=== Begin Enclosure ===

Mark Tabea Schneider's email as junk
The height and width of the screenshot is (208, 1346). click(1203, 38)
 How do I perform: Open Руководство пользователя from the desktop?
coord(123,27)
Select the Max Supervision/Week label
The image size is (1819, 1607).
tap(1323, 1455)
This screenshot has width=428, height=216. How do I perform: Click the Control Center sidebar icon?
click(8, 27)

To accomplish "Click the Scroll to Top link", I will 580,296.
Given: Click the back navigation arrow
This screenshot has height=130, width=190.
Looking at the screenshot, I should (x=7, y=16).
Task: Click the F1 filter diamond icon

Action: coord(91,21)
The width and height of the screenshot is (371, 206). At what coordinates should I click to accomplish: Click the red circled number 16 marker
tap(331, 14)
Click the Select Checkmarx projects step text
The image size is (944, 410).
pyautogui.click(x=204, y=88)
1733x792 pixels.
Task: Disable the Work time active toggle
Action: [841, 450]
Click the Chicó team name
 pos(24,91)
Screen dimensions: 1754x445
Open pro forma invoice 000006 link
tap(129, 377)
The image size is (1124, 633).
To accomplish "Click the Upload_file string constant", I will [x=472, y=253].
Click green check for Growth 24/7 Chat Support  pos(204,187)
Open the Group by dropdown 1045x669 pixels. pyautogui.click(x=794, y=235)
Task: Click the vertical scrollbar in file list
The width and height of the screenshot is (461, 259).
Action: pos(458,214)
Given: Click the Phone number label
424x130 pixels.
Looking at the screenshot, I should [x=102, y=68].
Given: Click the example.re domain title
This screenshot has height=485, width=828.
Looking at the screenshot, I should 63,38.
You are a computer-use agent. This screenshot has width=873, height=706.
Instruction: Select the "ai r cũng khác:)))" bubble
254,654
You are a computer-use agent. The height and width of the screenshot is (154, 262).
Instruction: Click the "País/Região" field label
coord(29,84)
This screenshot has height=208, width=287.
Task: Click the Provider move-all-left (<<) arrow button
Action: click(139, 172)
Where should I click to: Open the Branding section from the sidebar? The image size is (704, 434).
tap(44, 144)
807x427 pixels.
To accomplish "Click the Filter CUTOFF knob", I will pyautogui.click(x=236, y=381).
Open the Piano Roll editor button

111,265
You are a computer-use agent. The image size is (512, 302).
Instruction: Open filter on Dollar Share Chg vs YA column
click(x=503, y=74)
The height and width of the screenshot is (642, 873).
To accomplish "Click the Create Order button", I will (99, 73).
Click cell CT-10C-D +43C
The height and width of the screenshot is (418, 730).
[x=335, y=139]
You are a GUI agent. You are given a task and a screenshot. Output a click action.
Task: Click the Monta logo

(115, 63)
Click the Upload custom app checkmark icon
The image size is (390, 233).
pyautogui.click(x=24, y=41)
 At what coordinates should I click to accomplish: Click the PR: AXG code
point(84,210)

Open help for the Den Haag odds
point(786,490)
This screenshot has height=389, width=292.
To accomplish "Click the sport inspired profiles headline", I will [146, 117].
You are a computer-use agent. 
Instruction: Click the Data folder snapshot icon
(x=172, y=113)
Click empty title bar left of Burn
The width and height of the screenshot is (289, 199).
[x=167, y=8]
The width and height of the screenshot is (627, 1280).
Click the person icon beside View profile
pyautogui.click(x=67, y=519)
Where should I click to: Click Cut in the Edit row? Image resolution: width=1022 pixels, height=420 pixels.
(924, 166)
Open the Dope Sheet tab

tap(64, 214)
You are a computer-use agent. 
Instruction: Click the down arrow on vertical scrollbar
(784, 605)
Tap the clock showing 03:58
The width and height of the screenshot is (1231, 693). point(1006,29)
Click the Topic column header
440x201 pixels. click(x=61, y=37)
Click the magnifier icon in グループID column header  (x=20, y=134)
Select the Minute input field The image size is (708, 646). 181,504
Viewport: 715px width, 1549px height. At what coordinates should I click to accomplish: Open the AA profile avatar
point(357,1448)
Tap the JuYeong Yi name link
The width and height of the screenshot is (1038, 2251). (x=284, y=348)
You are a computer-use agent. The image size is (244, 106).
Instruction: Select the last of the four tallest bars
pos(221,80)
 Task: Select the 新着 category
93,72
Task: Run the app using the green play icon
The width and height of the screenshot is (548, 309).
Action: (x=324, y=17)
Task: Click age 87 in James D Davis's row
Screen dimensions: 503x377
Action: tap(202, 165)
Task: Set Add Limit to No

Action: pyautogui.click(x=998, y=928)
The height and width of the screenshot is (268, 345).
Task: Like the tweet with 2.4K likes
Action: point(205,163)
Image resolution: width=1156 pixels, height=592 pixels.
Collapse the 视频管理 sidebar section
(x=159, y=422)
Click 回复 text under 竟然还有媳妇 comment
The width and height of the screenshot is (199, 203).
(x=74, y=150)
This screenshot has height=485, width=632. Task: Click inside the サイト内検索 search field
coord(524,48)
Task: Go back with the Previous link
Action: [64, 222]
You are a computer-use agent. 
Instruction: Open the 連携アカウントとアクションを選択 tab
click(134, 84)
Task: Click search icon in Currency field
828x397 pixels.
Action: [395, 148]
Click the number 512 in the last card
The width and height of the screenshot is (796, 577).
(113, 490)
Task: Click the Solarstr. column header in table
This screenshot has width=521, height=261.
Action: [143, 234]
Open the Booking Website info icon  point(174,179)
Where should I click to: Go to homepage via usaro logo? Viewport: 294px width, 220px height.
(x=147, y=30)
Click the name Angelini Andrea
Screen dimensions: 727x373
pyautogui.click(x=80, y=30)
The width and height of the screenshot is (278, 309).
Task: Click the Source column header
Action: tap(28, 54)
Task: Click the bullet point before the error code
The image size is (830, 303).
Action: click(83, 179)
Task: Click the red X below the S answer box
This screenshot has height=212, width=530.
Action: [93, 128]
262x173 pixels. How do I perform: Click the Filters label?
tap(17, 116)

=== End Enclosure ===

# Exercise aim
Quote every line from the beginning of the entries up to and including the line that contains "Given: Click the back navigation arrow".

# Response
Mark Tabea Schneider's email as junk
The height and width of the screenshot is (208, 1346). click(1203, 38)
 How do I perform: Open Руководство пользователя from the desktop?
coord(123,27)
Select the Max Supervision/Week label
The image size is (1819, 1607).
tap(1323, 1455)
This screenshot has width=428, height=216. How do I perform: Click the Control Center sidebar icon?
click(8, 27)

To accomplish "Click the Scroll to Top link", I will 580,296.
Given: Click the back navigation arrow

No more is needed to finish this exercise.